INFORMATION »
◆ ◆ ◆ ◆

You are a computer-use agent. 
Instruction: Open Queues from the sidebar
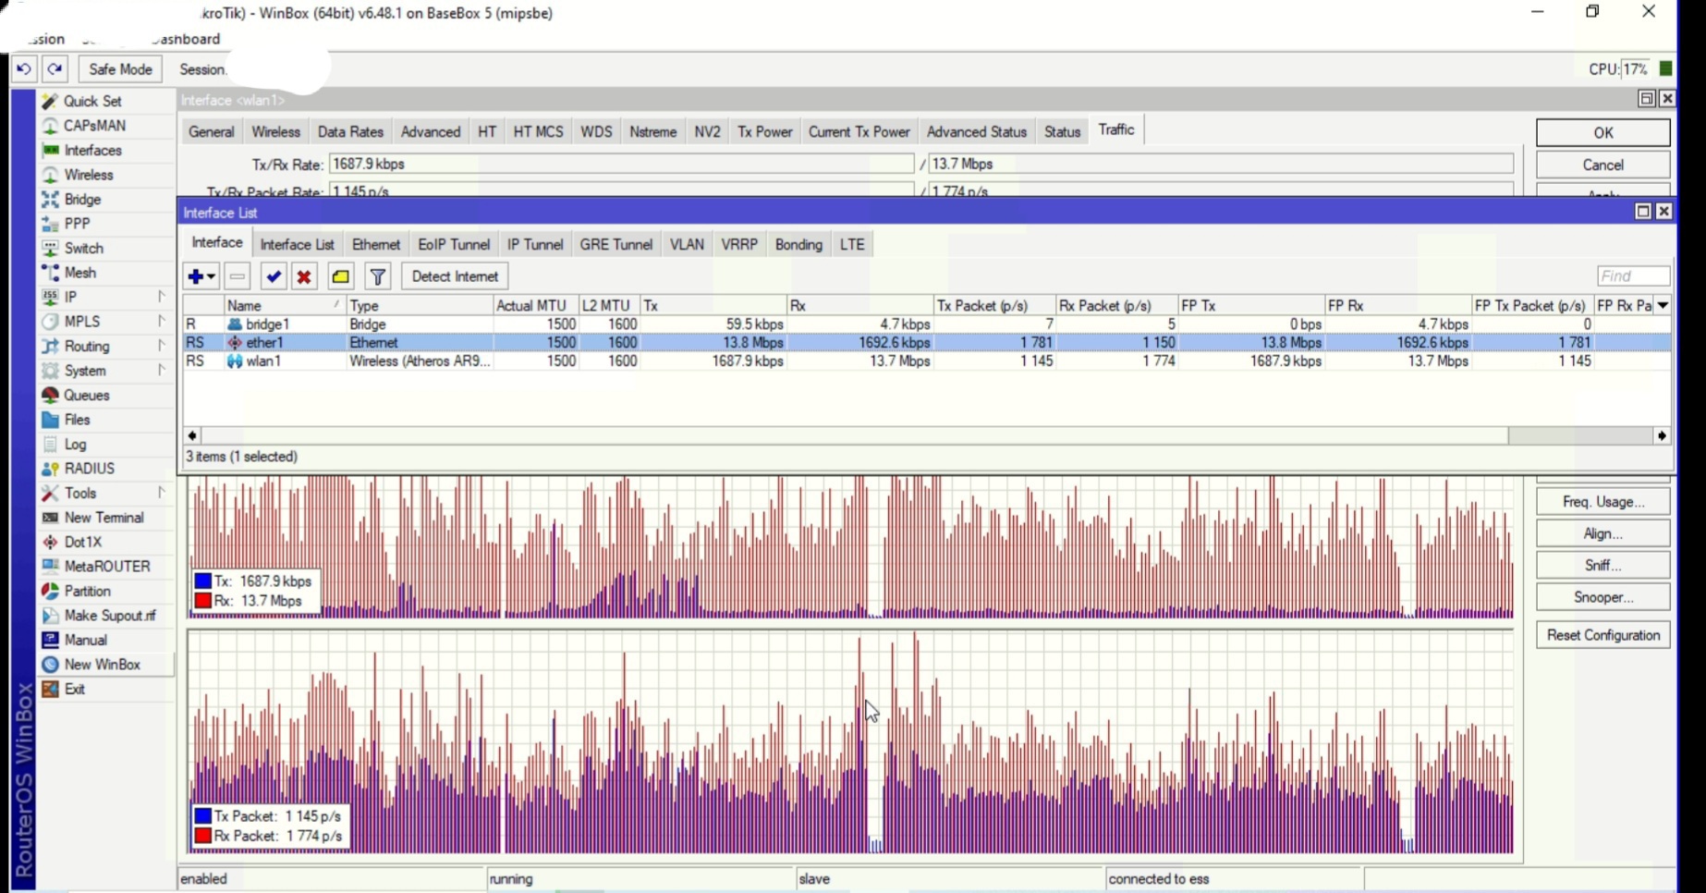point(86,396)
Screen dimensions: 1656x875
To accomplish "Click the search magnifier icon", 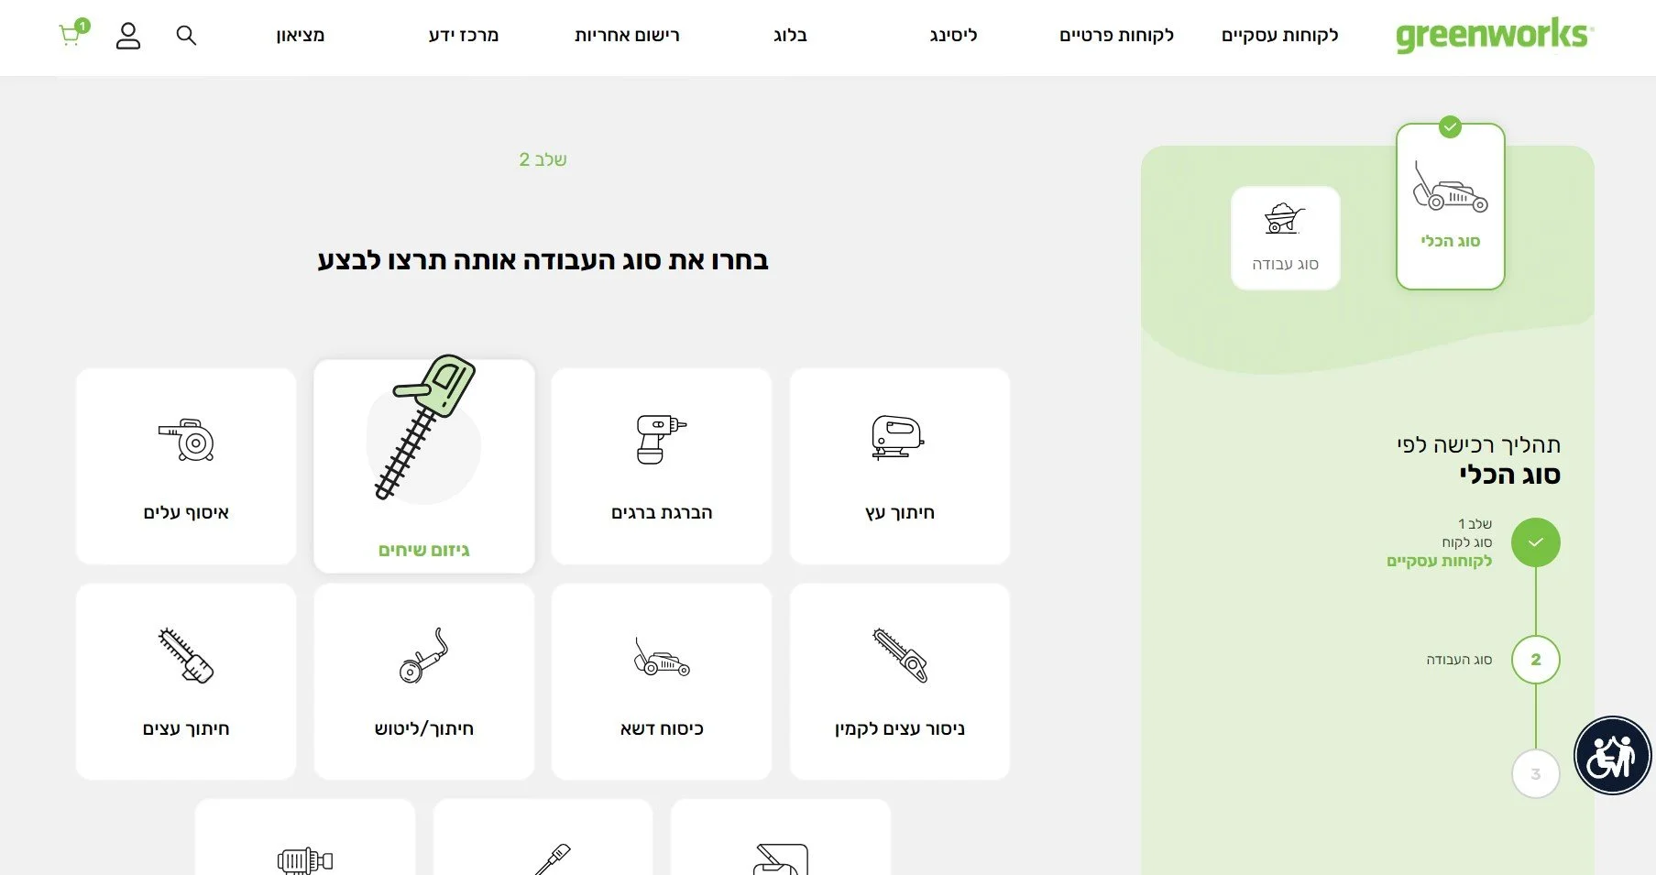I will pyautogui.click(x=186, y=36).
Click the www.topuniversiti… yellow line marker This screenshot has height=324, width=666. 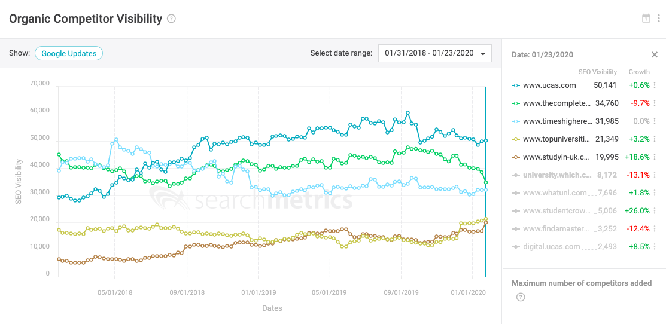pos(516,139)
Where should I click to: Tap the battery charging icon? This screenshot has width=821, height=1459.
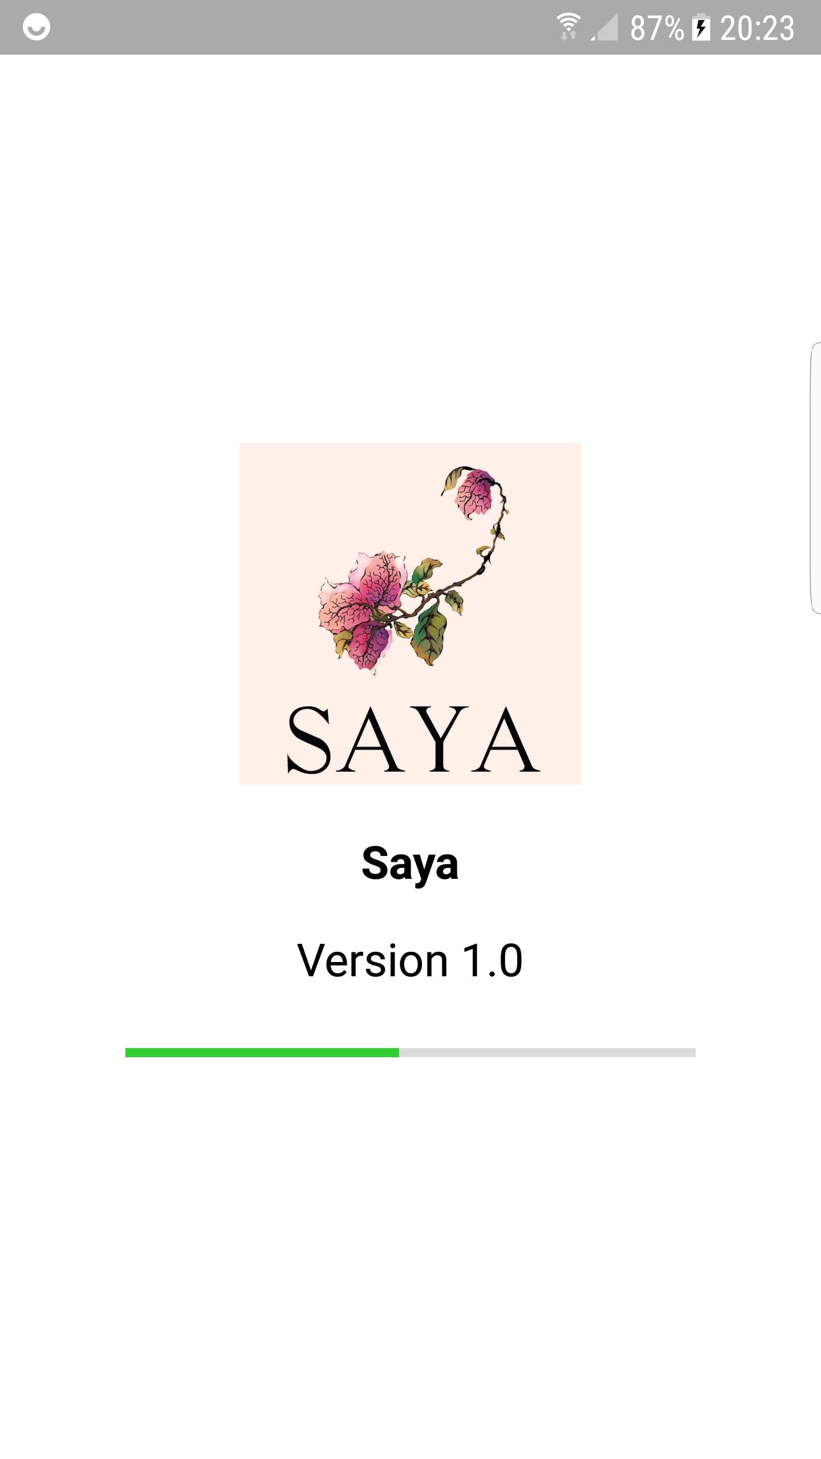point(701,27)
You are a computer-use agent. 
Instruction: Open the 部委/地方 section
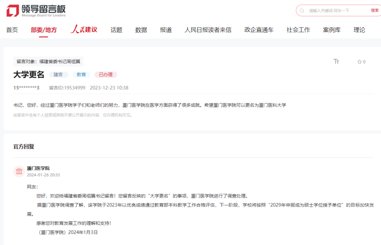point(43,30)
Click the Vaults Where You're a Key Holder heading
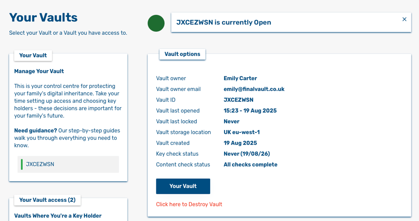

◆ ◆ ◆ ◆

PROBLEM STATEMENT »
Give again, word for word, the lines above from the one with "Instruction: Open the 部委/地方 section" through the final line of the data, both ends included. Do not copy any picture.

SOLUTION TO THIS EXERCISE »
Instruction: Open the 部委/地方 section
point(43,30)
Click the Vaults Where You're a Key Holder heading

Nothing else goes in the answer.